## WHAT THE TASK REQUIRES
The required answer is each line in the entries below where "settings" occurs.

- Opening Delimiter -

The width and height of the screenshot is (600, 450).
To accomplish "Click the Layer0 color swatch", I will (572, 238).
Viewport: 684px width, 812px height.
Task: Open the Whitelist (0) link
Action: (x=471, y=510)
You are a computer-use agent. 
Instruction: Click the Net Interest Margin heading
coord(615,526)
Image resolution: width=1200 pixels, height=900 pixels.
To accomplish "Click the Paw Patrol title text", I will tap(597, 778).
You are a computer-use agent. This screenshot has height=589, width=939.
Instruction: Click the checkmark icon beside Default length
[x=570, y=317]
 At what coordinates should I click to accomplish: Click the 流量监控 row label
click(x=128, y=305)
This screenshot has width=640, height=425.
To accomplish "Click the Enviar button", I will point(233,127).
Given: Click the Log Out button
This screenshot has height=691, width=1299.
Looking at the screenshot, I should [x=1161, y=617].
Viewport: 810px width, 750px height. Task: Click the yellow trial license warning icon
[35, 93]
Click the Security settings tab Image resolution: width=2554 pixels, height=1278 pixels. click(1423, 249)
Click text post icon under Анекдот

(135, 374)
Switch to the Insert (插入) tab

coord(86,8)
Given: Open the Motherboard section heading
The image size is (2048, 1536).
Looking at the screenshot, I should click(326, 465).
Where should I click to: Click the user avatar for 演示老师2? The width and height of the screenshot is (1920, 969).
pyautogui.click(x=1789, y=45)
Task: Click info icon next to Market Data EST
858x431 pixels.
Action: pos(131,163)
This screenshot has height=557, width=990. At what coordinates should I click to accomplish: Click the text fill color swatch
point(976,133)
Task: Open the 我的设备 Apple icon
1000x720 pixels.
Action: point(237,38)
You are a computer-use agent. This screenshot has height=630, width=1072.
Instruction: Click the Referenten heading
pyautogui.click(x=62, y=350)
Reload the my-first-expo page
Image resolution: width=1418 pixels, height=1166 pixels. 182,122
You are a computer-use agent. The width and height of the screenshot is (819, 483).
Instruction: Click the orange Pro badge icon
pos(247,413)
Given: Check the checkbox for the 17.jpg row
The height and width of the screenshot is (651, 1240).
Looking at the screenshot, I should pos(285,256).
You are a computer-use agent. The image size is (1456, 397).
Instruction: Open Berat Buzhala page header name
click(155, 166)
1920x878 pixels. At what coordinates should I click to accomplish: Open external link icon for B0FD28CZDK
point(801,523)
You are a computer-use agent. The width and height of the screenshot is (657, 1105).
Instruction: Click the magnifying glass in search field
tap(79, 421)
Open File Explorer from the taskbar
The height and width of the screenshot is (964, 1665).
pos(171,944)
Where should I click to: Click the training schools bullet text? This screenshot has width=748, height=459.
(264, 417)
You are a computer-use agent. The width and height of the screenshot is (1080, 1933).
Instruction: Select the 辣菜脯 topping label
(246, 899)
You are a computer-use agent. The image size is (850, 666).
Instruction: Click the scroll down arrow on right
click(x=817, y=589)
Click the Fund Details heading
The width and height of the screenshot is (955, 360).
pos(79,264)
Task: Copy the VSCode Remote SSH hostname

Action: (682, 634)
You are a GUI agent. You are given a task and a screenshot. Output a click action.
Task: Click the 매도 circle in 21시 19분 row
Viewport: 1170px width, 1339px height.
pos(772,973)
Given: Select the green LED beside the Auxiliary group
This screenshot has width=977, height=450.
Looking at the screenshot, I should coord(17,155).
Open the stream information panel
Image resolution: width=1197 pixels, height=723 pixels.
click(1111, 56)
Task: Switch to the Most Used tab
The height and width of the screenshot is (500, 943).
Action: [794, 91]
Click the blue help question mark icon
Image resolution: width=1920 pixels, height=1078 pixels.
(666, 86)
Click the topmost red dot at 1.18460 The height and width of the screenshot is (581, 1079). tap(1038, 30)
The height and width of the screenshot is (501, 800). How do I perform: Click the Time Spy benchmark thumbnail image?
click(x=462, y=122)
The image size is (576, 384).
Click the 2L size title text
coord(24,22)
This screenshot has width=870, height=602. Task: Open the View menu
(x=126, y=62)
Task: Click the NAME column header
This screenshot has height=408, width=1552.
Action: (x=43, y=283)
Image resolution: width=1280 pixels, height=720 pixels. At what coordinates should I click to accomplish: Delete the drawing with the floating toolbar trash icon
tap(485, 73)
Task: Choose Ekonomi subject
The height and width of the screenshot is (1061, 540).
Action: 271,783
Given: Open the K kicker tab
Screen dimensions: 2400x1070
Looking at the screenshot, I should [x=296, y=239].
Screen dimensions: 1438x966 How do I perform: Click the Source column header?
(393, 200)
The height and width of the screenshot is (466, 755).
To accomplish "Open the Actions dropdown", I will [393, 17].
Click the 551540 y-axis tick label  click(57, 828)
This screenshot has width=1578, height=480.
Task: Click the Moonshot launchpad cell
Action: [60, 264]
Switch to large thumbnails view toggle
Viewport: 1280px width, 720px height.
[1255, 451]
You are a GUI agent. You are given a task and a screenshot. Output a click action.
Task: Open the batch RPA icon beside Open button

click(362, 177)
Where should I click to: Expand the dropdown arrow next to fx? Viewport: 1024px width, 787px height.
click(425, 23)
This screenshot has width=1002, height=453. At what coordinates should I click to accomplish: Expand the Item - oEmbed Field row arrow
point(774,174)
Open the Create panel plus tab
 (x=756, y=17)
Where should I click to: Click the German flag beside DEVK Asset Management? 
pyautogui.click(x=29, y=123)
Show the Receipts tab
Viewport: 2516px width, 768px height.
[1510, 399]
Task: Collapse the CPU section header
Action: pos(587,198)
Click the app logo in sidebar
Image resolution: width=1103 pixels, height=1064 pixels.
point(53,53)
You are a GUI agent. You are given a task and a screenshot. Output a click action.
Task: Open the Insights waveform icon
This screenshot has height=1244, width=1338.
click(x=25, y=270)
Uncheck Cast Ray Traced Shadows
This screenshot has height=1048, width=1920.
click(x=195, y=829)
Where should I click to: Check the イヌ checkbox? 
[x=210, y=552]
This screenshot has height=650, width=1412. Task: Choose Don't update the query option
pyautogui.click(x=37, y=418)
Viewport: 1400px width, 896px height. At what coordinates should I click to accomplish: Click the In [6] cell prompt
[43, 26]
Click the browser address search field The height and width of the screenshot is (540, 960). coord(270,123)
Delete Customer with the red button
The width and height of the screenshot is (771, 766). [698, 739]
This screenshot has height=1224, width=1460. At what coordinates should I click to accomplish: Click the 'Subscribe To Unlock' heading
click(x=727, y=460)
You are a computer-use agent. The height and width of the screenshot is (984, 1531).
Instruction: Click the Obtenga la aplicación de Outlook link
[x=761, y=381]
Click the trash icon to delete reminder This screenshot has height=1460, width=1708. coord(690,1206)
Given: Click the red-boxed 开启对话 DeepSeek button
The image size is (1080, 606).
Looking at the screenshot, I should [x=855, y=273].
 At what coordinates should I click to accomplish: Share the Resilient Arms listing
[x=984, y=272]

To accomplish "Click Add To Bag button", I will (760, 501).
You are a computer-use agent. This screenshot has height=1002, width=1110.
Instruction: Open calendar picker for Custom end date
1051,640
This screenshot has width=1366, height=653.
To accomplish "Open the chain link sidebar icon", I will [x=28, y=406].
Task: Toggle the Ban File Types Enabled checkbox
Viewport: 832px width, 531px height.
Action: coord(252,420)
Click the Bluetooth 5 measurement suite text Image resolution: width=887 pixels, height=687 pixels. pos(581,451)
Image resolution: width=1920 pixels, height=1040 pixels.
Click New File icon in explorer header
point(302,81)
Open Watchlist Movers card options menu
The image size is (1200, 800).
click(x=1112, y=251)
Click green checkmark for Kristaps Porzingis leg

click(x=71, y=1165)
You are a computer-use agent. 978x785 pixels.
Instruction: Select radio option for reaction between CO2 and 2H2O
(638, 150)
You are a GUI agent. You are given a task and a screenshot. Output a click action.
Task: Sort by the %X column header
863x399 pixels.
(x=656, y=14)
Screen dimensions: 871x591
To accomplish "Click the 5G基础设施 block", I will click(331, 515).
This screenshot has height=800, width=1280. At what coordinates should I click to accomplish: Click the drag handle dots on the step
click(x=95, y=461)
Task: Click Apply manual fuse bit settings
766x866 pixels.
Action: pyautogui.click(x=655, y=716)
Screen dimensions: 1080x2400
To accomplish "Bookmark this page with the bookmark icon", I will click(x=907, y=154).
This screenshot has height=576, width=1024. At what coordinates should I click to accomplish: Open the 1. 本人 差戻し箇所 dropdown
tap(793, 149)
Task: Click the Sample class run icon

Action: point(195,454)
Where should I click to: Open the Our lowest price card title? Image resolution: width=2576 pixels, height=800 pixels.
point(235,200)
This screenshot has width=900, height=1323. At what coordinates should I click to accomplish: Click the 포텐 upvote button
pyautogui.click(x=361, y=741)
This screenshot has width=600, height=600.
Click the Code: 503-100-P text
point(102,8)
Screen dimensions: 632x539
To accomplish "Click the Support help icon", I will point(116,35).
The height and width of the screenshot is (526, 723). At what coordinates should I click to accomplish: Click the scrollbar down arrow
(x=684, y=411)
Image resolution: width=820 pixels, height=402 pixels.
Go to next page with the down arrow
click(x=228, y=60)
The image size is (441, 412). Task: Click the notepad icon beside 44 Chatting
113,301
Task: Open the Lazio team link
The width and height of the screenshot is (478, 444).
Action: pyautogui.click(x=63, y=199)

- Closing Delimiter -

## REPLY TO THE EXERCISE
Click the Security settings tab Image resolution: width=2554 pixels, height=1278 pixels. click(1423, 249)
Task: Click Apply manual fuse bit settings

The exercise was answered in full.